On Slide six, as we discussed as of December 31, 2023, we had $1.3 billion of senior notes outstanding and $1.1 billion of liquidity and our next senior note maturity isn’t until December 2027. Since year-end 2020 and including our $300 million debt reduction goal for 2024, we will have reduced our total debt by 66% by year-end 2024. From 2020 through 2023, this resulted in about an $84 million reduction in annual interest expense on long-term debt. I’m pleased to say that during this time and more recently in alignment with our capital allocation framework, we have been able to increase our quarterly dividend and return to our 2016 level of $1.20 per share annualized. And since year-end 2014, Murphy has repurchased 24.8 million shares or 14% of the shares outstanding at that time.
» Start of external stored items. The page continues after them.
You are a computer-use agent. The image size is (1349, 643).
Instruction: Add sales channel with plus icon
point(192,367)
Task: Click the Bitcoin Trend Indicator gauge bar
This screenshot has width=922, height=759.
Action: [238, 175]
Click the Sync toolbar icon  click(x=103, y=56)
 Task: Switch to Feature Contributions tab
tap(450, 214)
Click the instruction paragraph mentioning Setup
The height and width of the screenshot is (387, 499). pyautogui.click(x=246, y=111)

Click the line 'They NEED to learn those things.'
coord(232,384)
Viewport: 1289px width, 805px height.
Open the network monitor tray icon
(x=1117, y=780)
While we are pleased to be back to our 2016 level on the dividend, investors are also advantaged by our balance sheet. Our net debt has improved 50% since 2016, and it’s the lowest since before 2012. Slide seven. As we first introduced a little over a year ago, our capital allocation framework defines three debt thresholds and corresponding shareholder return allocations. We’re currently in Murphy 2.0 with $1.3 billion of total debt and are targeting $300 million of debt reduction this year to reach Murphy 3.0. At that time, shareholder returns will increase to a minimum of 50% of adjusted free cash flow. Slide eight. At Murphy, we remain mindful of taking actions that benefit all stakeholders, and we are proud of our ongoing environmental and community stewardship achievements.
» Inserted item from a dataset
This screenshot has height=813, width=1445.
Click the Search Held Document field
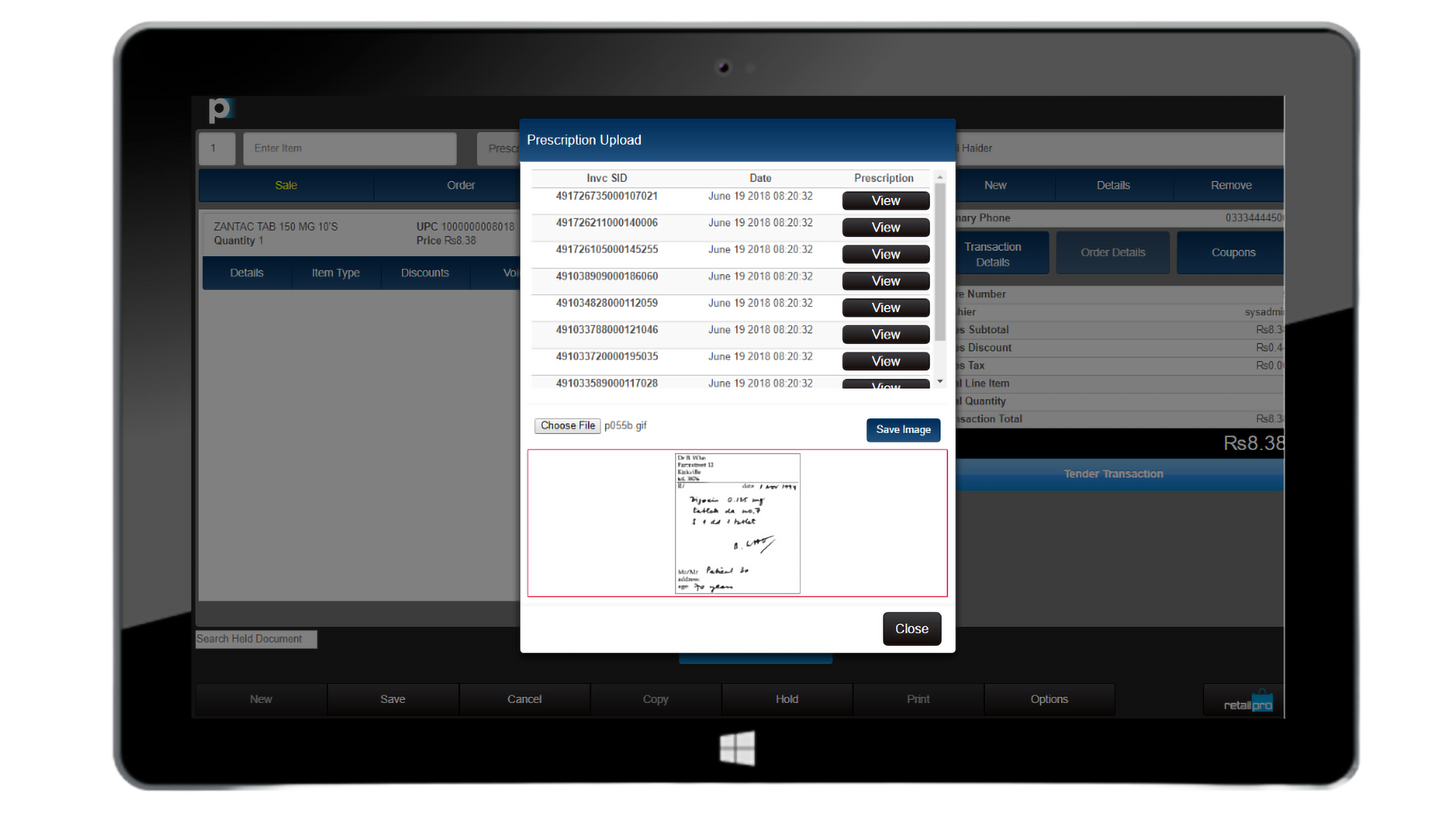256,639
This is a focus at all levels of the organization and metrics such as greenhouse gas emissions intensity, safety and spill performance are all included in our annual goals. I’m proud of what we continue to accomplish at Murphy and highlight that these efforts are recognized repeatedly with top quartile rankings by third parties. All of our improvements can be found in our sustainability report, which is available on our website. And with that, I’ll turn it back over to Roger.
Roger Jenkins: Thank you, Tom. Let’s look now to the quarter results and our onshore assets we produced and combined 100,000 barrels equivalent today with 30% liquids weighting in quarter 4 and Eagle Ford Shale we produced 31,000 equivalents per day with 86% liquids. We brought on 3 non-operated wells in Tilden as all we had for the quarter. No wells were brought online in our onshore assets as well. In Tupper Montney, we produced 386 million cubic feet per day in the fourth quarter and initiated drilling a 10-well pad with 2 rigs. In Kaybob Duvernay, we produced 4,000 equivalents per day for the quarter, including 69% liquids. Turning to offshore in the quarter, Murphy produced approximately 84,000 equivalents per day in our offshore business at 82% oil.
The Gulf of Mexico production totaled 81,000 equivalents per day. We brought online operated Dalmatian number 1 well in the quarter as well as drilled, completed and recently brought online the Marmalard 3 well. Also during the quarter, we acquired an 8% working interest in the non-operated Zephyrus discovery for approximately $13 million after closing adjustments. And offshore Canada, we produced 4,000 equivalents per day. The non-operated Terra Nova FPSO resumed operations during the quarter and production is expected to ramp up this quarter in 2024. Looking at exploration as previously announced, we expanded our exploration portfolio in 2023 with the addition of 5 key blocks in Cote d’Ivoire, and we gain seismic reprocessing and the side for the opportunities in these blocks including advancing the field development plans for the undeveloped Paon discovery.
In Vietnam, the Murphy Board sanctioned the Lac Da Vang field development project in the fourth quarter. Our two exploration wells planned in 2024 provide upside to this development, particularly as one well is very near the platform facility. Lastly, in the Gulf of Mexico, we were named a parent bidder on 8 blocks in the latest federal lease sale. These locations will provide near-field exploration opportunities close to existing assets. Now we’ll dig into our capital and production plans for the year. On Slide 13, on the capital side, our plan is structured so that we can continue generating sufficient free cash flow to advance our capital allocation framework. We forecast a CapEx range of $920 million to $1.02 billion with nearly 60% of the spending in the first six months of the year.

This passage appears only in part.